Erhalten Mieter eine Kündigung wegen Eigenbedarfs, wird oft ein Vergleich mit dem Vermieter geschlossen, demgemäß sie sich nach einer Abfindungszahlung zum Auszug verpflichten. Kommt danach heraus, dass der Eigenbedarf nicht bestand, sondern nur vorgetäuscht wurde, ist das ärgerlich und führt oft zum Ruf nach Schadensersatz.

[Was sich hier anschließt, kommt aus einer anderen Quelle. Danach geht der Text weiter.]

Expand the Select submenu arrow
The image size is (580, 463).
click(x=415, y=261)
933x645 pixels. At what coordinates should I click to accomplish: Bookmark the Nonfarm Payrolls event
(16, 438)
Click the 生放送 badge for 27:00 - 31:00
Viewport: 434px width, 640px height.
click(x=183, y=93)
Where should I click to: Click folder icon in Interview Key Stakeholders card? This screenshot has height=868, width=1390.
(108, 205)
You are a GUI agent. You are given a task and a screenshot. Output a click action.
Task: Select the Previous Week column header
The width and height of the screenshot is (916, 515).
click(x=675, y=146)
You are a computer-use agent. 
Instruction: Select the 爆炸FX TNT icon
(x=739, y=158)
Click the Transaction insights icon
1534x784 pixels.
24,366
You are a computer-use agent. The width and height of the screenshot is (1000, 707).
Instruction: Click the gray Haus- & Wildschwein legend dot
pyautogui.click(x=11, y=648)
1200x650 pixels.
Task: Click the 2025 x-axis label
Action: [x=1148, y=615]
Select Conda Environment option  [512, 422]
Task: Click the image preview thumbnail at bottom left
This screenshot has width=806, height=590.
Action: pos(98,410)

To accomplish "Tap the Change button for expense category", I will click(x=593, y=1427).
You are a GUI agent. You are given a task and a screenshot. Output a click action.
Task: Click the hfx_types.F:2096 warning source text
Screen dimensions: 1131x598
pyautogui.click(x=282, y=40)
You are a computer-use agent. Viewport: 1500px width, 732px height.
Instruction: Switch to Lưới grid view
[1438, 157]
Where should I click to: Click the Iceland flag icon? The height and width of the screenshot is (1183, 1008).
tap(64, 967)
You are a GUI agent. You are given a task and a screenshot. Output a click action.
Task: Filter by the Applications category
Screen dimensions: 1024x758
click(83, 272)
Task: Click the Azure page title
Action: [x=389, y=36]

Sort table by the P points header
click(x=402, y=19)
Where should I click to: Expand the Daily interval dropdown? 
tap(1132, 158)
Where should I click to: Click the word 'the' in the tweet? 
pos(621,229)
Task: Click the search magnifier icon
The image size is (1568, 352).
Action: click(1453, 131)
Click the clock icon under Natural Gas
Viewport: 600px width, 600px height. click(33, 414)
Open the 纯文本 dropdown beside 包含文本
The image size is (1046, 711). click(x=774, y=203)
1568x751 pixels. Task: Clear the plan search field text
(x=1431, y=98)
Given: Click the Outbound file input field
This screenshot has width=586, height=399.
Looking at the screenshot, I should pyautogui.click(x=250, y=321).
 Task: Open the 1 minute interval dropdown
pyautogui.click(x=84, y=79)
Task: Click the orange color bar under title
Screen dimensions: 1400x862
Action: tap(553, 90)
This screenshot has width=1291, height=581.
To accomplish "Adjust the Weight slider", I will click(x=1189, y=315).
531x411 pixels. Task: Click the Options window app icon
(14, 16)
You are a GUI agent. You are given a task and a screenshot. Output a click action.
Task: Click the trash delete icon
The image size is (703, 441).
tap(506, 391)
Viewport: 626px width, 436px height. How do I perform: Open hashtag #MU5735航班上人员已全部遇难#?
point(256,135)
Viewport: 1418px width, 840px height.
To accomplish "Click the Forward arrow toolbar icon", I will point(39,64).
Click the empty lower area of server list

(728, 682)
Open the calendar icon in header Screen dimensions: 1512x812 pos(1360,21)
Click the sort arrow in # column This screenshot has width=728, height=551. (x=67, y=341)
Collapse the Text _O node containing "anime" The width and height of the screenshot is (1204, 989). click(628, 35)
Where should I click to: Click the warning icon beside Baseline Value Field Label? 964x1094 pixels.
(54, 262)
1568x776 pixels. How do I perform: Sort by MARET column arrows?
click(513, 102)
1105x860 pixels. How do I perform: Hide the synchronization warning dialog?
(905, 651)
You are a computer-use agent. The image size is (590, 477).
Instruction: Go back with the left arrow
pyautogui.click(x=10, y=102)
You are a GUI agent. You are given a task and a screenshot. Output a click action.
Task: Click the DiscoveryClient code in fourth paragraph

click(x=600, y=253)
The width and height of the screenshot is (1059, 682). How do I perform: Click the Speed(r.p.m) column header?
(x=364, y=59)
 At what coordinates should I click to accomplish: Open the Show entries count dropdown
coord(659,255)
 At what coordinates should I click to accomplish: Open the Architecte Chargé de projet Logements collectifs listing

Bei der Vortäuschung von Eigenbedarf schuldet der Vermieter dem Mieter grundsätzlich Schadensersatz, z.B. die Umzugskosten oder die höhere Miete in der neuen Wohnung). War die Eigenbedarfskündigung unwirksam, kann etwas anderes gelten, da der Vermieter keinen Räumungsanspruch gegen den Mieter hatte. Wusste der Mieter, dass die Eigenbedarfskündigung unwirksam war und hat sich dennoch auf die Räumung nach Zahlung der Abfindung eingelassen, wird ihm höchstwahrscheinlich vorzuwerfen sein, dass die Kündigung wegen Eigenbedarfs nicht der eigentliche Grund für die Einigung war.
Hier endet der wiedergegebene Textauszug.